KYC-Match: Noramlisation - how to normalise values of attributes before comparison #157

ToshiWakayama-KDDI · 2024-10-22T02:24:51Z

Problem description

Some normalisation process of the input attributes may be beneficial to harmonize the inputs, if applicable, to minimize false nagatives when dealing with special characters of a language or even to make different languages compatible. This topic has not been studied yet in the SP.

Possible evolution

It is understood that Normlisation is up to MNOs/API providers, however, some guidelines of Normalisation may be benefical for globally located MNOs/API providers. So, this issue to identify if such guidelines are beneficial, and, if so, to create guidelines.

->Please correct the above, if my understanding above was not correct.

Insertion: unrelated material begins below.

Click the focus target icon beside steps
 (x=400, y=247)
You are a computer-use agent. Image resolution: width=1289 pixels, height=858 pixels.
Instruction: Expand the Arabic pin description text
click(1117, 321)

ToshiWakayama-KDDI · 2024-10-22T02:27:39Z

I think I heard that during the meeting 2024-10-15, Mobile Connect has some Normalisation guidelines. If I was correct, could anyone share this MC guidelines with us, please?

BR
Toshi

HuubAppelboom · 2024-10-22T05:30:11Z

In the Netherlands , we use the following 5 normalisation steps for Mobile Connect KYC Match, for the family name:

convert to lowercase
convert characters àèìòùëïâêîôûáéíóúðýãñõšžçåø to aeioueiaeiouaeioudyanoszcao and ä, ö, ü, ß to ae, oe, ue and ss
replace any non-alphanumeric character by spaces
Replace prepositions; any substring from the set should be replaced with a space:
{" af ", “ aan “, “ auf “, “ bij “, “ boven “, “ de “, “ den “, “ der “, “ d “, “ en “, “ ev “, “ e v “, “ het “, “ t”, “ in “, “ onder “, “ op “, “ over “, “ s “, “ te “, “ ten “, “ ter “, “ tot “, “ uit “, “ uijt “,“ van “, “ vd “, “ v “, ” ver “, “ vom “, “ von “, “ voor “, “ vor “, “ zu “, “ zum “, “ zur “}
The prepositions should always be separate from the rest of the text, hence the leading and trailing spaces – at the beginning and end of the string a leading and trailing space should be added, to avoid missing a preposition.
remove all spaces

For Mobile Connect we also truncate the result to 20 characters and apply a hash function. However, we think this is not needed for the CAMARA version.

Step 2 and step 4 in the above normalisation are highly language or country specific.

We use step 2, because these characters are not much used in dutch language, and sometimes our CRM systems do not support the entry of these characters, or with manual entry done in the past, people use these characters in stead of what it should be, because they don't know how to enter these on a keyboard.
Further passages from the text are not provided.